Doors Open Ottawa is an architectural event where over 150 culturally significant buildings around Ottawa will be opening their doors to the public for free. Doors Open Ottawa also allows visitors to see different parts of buildings around Ottawa that are not regularly open to the public.
The Commissariat, home of the Bytown Museum, is the oldest stone building in Ottawa and tells the story of the city through its architecture, additions, renovations and uses.

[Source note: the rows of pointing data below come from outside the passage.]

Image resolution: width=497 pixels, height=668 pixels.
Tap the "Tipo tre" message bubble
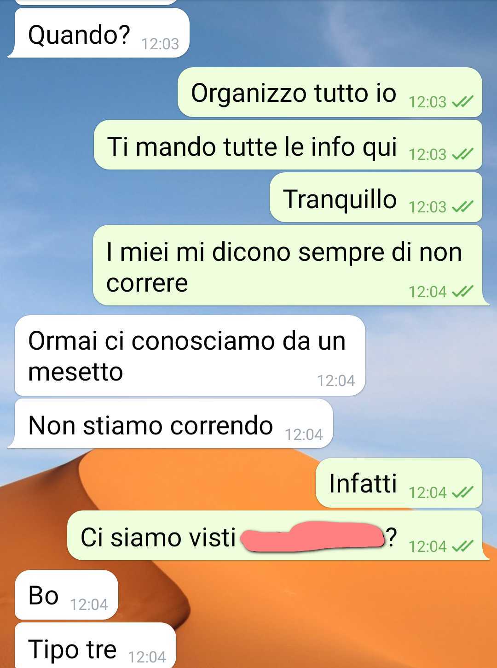point(95,646)
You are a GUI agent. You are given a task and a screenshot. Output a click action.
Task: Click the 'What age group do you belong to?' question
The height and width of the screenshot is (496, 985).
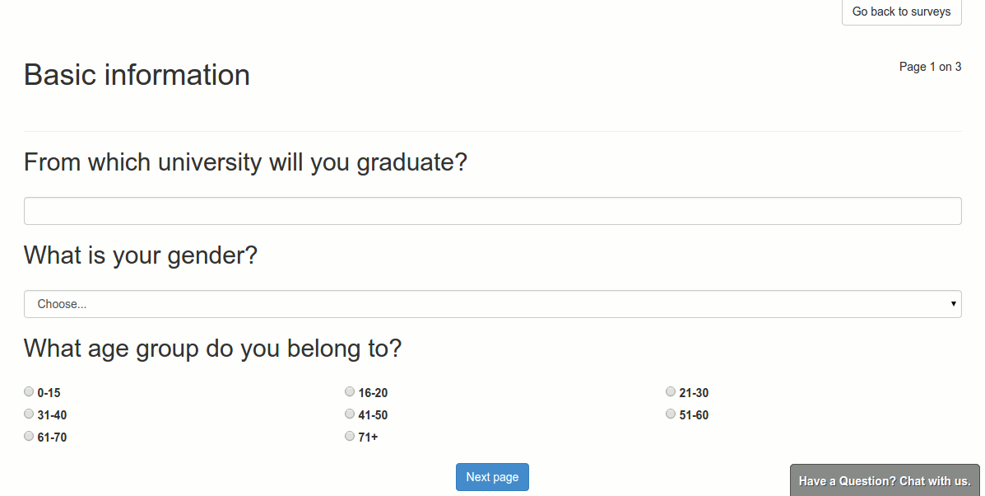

The Commissariat started as a storehouse for the construction of the Rideau Canal in 1827. The doors on all sides and levels were made to facilitate the loading and unloading of supplies. The walls were built 1 metre thick in case of attack to the building, as the Canal was originally constructed for strategic military purposes. The total cost was reported to be £1100 to erect the building. In 1854 the Commissariat was owned by the government and used by many departments for the upkeep of the Canal, until it became home to the Bytown Museum in 1951.
Come and see behind-the-scenes of the Bytown Museum as the tour guides will show the upstairs offices where our staff works, normally closed off to the public. Look at the historic fireplace and out the windows, which have a beautiful view of the Locks looking towards Gatineau, all located on the 3rd floor offices.
The architecture of the Commissariat tells the story of the early days of Ottawa and Canada, so it holds great significance among the founding of our city and country.
Come visit the Bytown Museum to receive a special tour of the museum with a focus on the architecture of the Commissariat building. Learn about the architectural details of Ottawa’s oldest stone building; how it has changed and stayed the same since its construction in 1827.